Крылов пожал плечами, чувствуя, как странно все: вот они с Тамарой встретились, соскучившиеся друг по другу, оба попавшие в тугой переплет, – а говорят о мировых проблемах. В открытой форточке громада тополя чернела, словно гора каменного угля, и ветер ворошил ее, точно лопатой; жидко горело лунное пятно. В комнате между тем как будто менялось давление воздуха. В ушах Крылова и еще в каких-то внутричерепных болезненных пазухах туго шуршали пузыри.

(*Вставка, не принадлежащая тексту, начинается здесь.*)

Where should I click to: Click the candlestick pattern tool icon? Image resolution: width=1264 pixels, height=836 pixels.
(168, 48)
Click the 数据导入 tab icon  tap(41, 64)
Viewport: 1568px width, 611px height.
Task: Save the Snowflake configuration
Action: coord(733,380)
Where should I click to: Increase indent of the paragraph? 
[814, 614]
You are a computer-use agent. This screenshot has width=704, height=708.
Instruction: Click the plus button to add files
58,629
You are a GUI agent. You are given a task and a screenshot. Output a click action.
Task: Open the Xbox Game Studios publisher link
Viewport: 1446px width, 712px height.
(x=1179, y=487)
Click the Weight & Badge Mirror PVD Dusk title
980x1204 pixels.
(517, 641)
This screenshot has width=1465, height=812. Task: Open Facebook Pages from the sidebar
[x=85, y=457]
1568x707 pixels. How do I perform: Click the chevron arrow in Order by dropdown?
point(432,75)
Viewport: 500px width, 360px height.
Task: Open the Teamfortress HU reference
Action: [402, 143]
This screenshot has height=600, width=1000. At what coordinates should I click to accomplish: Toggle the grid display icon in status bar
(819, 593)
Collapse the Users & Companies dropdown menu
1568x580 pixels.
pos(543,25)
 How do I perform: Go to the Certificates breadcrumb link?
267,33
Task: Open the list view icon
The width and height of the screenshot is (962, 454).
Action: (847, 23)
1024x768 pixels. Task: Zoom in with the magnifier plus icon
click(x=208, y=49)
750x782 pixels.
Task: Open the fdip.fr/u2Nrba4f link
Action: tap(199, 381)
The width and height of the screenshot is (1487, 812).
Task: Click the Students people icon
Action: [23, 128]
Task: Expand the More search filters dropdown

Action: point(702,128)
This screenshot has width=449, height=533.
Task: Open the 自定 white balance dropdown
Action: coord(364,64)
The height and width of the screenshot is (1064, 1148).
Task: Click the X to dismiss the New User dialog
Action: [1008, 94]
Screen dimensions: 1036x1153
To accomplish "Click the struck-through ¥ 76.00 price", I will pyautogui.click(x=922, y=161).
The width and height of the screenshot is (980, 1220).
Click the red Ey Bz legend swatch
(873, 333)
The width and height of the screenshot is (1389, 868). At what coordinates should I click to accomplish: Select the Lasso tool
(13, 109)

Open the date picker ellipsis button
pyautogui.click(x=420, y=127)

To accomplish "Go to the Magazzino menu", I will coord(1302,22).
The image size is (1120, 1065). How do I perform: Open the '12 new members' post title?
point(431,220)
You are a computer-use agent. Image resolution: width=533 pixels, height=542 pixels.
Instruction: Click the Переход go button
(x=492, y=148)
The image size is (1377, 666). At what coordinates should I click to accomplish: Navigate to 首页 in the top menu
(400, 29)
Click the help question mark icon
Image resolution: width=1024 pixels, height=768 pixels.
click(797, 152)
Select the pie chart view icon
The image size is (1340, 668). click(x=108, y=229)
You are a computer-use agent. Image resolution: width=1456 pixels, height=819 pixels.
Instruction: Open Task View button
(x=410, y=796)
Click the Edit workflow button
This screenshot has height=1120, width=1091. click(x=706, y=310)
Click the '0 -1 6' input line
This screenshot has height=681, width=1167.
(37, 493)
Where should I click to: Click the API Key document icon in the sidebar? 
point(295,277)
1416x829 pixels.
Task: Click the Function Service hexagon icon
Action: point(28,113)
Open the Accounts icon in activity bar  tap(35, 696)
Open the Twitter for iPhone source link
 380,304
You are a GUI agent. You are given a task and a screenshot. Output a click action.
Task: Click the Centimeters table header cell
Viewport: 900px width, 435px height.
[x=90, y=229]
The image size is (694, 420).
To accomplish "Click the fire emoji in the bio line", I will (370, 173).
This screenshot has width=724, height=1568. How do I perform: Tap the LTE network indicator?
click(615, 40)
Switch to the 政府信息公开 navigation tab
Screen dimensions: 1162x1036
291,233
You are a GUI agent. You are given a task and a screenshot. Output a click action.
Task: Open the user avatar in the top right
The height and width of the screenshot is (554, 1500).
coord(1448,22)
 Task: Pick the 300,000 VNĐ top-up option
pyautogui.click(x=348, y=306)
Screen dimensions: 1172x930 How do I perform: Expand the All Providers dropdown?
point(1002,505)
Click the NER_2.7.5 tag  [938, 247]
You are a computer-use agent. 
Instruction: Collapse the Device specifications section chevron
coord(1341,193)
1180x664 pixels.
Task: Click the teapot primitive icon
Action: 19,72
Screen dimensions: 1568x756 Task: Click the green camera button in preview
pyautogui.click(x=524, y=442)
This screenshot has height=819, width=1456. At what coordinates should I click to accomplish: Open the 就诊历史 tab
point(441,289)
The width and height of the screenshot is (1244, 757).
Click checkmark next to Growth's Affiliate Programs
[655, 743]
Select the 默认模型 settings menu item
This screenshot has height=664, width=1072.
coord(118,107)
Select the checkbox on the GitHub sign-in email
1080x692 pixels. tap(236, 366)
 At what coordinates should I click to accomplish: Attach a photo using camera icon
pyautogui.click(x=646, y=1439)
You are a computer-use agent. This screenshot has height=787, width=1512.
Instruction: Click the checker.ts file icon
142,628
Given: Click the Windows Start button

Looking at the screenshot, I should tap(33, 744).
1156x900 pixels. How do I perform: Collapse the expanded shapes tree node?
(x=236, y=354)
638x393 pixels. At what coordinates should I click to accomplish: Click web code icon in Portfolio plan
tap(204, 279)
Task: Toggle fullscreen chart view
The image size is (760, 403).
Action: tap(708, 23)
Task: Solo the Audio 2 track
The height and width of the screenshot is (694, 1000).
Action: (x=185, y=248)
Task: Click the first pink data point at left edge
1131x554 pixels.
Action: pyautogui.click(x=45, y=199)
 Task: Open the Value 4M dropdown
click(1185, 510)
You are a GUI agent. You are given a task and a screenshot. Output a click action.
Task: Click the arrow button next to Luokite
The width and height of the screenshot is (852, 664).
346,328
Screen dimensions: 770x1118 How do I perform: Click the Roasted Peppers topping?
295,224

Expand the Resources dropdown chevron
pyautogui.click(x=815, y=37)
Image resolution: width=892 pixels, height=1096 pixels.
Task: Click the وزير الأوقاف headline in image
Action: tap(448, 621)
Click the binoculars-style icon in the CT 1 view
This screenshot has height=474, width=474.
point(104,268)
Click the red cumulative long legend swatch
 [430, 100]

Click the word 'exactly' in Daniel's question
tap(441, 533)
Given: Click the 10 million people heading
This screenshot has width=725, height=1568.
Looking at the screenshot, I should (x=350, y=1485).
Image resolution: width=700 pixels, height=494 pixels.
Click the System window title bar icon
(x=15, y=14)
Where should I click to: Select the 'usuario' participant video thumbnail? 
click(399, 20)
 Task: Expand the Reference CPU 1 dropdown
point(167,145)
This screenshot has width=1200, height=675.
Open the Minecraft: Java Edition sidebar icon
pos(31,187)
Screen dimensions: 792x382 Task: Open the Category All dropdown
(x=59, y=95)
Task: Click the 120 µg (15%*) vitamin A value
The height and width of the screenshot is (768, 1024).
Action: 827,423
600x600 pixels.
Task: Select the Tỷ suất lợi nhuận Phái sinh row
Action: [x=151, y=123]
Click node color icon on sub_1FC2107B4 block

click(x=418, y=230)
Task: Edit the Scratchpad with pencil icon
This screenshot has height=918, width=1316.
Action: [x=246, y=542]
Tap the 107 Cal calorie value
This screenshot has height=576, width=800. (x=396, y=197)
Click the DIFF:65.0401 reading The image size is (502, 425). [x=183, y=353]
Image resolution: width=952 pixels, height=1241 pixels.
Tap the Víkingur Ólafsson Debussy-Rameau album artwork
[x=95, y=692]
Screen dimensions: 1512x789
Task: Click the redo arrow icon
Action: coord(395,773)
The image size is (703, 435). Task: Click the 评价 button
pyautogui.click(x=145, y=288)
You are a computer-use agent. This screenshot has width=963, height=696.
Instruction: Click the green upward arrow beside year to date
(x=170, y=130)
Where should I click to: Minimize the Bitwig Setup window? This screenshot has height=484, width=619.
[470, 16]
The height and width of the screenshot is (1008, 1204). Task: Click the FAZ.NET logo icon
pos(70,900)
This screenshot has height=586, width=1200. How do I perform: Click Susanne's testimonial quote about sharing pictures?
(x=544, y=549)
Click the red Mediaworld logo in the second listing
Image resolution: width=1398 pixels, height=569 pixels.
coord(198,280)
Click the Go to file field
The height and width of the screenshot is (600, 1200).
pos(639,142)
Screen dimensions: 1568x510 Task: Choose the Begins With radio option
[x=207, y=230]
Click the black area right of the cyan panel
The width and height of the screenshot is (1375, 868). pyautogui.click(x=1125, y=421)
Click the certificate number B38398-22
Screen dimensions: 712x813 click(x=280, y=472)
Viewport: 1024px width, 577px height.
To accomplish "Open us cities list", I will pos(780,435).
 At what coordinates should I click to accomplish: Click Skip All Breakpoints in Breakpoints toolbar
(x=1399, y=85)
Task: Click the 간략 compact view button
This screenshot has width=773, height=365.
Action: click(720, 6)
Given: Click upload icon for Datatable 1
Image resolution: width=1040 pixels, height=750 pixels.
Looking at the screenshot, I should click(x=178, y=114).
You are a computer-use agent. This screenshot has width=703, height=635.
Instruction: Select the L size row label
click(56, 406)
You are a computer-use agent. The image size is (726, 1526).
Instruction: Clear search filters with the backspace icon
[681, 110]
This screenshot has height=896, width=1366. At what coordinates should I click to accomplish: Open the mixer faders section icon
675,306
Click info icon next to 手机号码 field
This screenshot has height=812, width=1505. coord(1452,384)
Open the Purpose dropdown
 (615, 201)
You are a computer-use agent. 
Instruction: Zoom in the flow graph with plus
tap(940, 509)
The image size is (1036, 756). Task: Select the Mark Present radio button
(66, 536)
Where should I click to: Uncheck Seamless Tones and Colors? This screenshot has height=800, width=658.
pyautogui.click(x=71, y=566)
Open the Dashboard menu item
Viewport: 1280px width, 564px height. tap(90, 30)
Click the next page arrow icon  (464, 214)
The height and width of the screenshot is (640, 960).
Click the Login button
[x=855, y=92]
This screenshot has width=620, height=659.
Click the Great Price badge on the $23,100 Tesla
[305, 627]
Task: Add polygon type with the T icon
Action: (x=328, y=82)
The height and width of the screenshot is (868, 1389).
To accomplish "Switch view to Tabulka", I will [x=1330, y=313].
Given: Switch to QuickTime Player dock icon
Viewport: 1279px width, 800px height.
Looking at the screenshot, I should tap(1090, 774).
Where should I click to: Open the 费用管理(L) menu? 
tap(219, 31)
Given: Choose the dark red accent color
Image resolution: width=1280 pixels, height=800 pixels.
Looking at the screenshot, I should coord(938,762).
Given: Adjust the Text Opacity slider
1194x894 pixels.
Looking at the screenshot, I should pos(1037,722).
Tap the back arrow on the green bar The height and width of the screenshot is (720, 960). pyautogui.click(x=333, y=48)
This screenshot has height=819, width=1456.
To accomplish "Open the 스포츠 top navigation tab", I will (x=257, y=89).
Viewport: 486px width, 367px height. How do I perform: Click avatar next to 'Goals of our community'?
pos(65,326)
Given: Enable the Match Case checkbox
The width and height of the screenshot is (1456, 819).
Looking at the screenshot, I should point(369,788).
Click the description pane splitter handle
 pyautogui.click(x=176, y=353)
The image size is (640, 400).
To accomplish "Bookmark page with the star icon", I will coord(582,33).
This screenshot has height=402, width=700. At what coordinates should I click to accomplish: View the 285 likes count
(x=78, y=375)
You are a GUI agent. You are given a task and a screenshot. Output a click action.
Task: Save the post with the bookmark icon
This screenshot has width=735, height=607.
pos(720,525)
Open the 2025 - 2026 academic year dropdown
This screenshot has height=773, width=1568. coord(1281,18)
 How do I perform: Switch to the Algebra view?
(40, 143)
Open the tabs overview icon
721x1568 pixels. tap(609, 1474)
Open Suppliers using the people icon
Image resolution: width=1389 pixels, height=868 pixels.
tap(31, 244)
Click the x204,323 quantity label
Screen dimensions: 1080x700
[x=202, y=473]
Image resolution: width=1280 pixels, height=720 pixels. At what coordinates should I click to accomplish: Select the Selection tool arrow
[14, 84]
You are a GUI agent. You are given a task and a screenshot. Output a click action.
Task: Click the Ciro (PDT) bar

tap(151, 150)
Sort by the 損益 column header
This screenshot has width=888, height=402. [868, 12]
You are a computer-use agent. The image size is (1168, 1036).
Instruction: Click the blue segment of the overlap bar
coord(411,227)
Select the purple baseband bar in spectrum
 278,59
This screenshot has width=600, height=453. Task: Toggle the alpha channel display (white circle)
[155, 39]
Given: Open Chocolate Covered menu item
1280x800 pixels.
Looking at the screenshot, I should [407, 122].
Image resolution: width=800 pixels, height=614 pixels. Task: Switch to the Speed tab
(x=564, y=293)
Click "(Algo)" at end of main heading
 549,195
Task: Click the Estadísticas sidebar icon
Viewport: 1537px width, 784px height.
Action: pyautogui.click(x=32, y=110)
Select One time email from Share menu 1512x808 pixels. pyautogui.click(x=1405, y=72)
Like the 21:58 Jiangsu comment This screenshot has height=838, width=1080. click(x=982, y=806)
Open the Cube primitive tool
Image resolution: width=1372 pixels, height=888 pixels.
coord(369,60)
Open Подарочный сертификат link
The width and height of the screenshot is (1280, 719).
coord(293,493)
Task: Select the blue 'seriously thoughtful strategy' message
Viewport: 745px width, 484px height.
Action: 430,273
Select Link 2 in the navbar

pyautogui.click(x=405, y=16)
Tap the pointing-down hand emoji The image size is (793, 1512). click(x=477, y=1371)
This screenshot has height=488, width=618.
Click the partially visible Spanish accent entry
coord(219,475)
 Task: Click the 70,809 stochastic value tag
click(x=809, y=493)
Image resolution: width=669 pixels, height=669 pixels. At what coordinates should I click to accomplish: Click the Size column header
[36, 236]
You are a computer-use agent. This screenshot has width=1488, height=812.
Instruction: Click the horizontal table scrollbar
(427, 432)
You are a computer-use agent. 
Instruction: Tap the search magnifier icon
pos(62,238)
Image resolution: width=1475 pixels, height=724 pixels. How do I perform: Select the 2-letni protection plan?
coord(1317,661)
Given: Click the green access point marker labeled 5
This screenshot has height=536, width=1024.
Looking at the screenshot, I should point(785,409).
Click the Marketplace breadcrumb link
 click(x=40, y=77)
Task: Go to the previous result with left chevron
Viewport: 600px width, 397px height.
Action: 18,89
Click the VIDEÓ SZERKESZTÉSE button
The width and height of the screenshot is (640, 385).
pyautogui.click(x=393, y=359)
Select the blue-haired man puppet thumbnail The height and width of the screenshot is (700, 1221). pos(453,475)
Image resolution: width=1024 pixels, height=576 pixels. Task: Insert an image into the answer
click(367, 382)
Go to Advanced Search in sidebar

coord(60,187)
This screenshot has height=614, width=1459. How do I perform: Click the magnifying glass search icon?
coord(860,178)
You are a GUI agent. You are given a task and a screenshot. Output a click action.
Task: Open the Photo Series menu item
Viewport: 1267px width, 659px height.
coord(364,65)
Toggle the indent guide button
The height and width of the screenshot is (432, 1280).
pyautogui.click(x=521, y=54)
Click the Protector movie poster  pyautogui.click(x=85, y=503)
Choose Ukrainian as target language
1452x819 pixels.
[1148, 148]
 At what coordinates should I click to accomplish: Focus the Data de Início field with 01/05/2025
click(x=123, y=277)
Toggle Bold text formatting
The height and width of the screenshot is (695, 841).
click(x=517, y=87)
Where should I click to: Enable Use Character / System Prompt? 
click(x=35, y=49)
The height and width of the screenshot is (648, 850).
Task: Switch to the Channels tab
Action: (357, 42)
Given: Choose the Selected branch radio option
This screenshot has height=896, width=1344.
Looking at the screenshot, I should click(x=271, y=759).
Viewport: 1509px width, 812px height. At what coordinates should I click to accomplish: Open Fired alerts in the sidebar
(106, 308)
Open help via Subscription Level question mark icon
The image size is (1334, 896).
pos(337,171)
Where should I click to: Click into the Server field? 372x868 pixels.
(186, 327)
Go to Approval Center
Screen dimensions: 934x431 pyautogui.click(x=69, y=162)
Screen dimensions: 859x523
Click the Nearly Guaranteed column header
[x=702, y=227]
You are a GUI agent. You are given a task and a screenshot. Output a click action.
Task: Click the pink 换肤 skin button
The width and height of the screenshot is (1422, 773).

– Будто все еще лечу на самолете, – пожаловалась Тамара, запуская острые пальцы в слежавшиеся волосы. – Странно тут все-таки у тебя. И живешь ты, будто подросток, оставленный родителями. Мебель эта детская, тушенка… Поешь, – она протянула Крылову печенье, на котором влажной, словно поцелованной горкой блестела икра, и тому сразу вспомнился работодатель, по уши в счастье. Душу стиснуло, будто и хозяин камнерезки тоже умер. – Знаешь, я ведь сильно изменилась за последнее время, – призналась Тамара, ковыряя паштет огромной чернозубой вилкой из остатков старухиного серебра. – Всех жалко. Вот эти простые люди. Раньше они уважали художников, писателей, ученых, видели в них некое начальство. Теперь им не надо ничего за пределами их понимания. Им скучно, нудно, они этого не покупают. Я встречала одного русского в Нью-Йорке, где-то он преподает, пальтишко из рогожки, глаза с такими острыми зрачочками, как две точилки для карандашей. Он говорит, будто все эти жуткие теракты и катастрофы последних десятилетий, начиная с гибели «близнецов» и кончая римскими взрывами, происходят потому, что люди перестали воспринимать большое искусство. Этакие простые, грубые, кровавые заменители Шекспира и Достоевского. Чтобы всякая душа хоть раз в жизни испытала потрясение. Неприятный, скажу тебе, тип, по обшлагам комочки, заскорузлые ниточки, будто испачкано кровью, хотя не обидел и мухи. Но, может, он-то и прав. Ведь в чем на самом деле главный ужас? Так называемые простые люди в каждом своем дне чувствуют себя бессмертными. Поэтому они полагают бессмертной свою житейскую правду. Помнишь пенсионера Паршукова, у него еще были красные «Жигули», и ты мне обещал купить такие же, чтобы ездить на рынок? Он мне все время говорил, что раньше таких, как я, расстреливали. Что товарищ Сталин вычищал врагов народа, а теперь, мол, развелось. А я тогда еще училась в гимназии, и уж не знаю, чем его так раздражала.